Some things made Quentin feel more pathetic than others. Sitting at a public library, eyes closed, a hand caressing his own cheek was certainly at the bottom of the scale. The fact that he'd deactivated the touch sensors on that hand? That he was mentally reviewing a dozen different moments where it had been Ian's hand on his skin, his touch casual, but never perfunctory? Was a new low.

Disgusted with his own behaviour, Quentin turned the sensors back on and focused his attention on the blueprint in front of him. This wasn't what he'd come here to do.

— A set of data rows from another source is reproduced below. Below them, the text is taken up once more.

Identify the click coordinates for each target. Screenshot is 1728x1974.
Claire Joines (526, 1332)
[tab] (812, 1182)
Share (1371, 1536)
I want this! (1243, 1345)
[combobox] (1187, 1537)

He'd come to find a thread of hope.

Getting his manual hadn't been a waste of time, even if he wasn't who he'd hoped to be. It'd allowed him to start repairing the hole in his chest, to figure out how to control his nanites without overexerting them. It had led to him untangling a few more threads in his memory files.

And that had led him to the bunker.

The rebellion had already started splintering when he'd been assigned to Ian. Minuscule cracks that spread throughout its command structure like a virus, infecting everything it touched. What had started out as a freedom movement — BioSynths like Quentin, who wanted what had been promised, a life among the humans, as equals — had turned darker. A faction had arisen, wanting to rule over humans, seeing themselves as the next logical step in evolution.

In their struggle for the right to exist, some had become the very thing they'd rebelled against.

Ian was right — at the end of the day, they were weapons. Things created to sabotage and destroy.

Quentin didn't know what had happened in the ten years since he'd forgotten who he was, but he'd tried to extend feelers the night before, poke in older rebellion channels, see what still existed. There was nothing left. Ego and conflict, no doubt, had wiped out any semblance of union between BioSynths. Even the ones willing to let the world burn would have known there was no point in moving forward when they didn't have strength in numbers.

It had worked out in Quentin's favour in the end. It was probably what had allowed him ten uninterrupted years by Ian's side, with no one attempting to complete the mission Quentin would sooner die than carry out.

Would he, though?

He would now, for sure. Back then? If he hadn't glitched, hadn't forgotten who he was, would he have carried out his mission after all? Would he have ended Ian's life out of self-preservation, if enough pressure had been applied?

Quentin hated not knowing the answer to that. Hated how long he'd let the situation drag, hedging his bets, never flat out refusing the order, never warning Ian that he had to get to safety. He'd never know for sure what he'd have done then.

The only thing he knew was, even before he had Ian, he'd been certain he didn't want to be a part of the rebellion much longer. He'd started saving, buying, selling, accumulating. He'd set plans in motion so he could go off the grid if he chose to. Neither Quentin Morgan, married, nor Quentin Whitlock, single, owned so much as a roll of film Ian didn't know about.

Liam Seaborne? Liam owned an entire bunker.

Or at least Quentin hoped Liam still owned a bunker, and not an uninhabitable space surrounded by new construction on all sides. It had been a decade, and the bunker had been his backup plan, built with materials that would conceal him from any Tracker, stockpiled with provisions, equipped with running water and more than a few generators.

Quentin could have housed twenty people there, eleven years ago. He'd almost extended a few invitations, but he'd never really cared for anyone enough to risk it.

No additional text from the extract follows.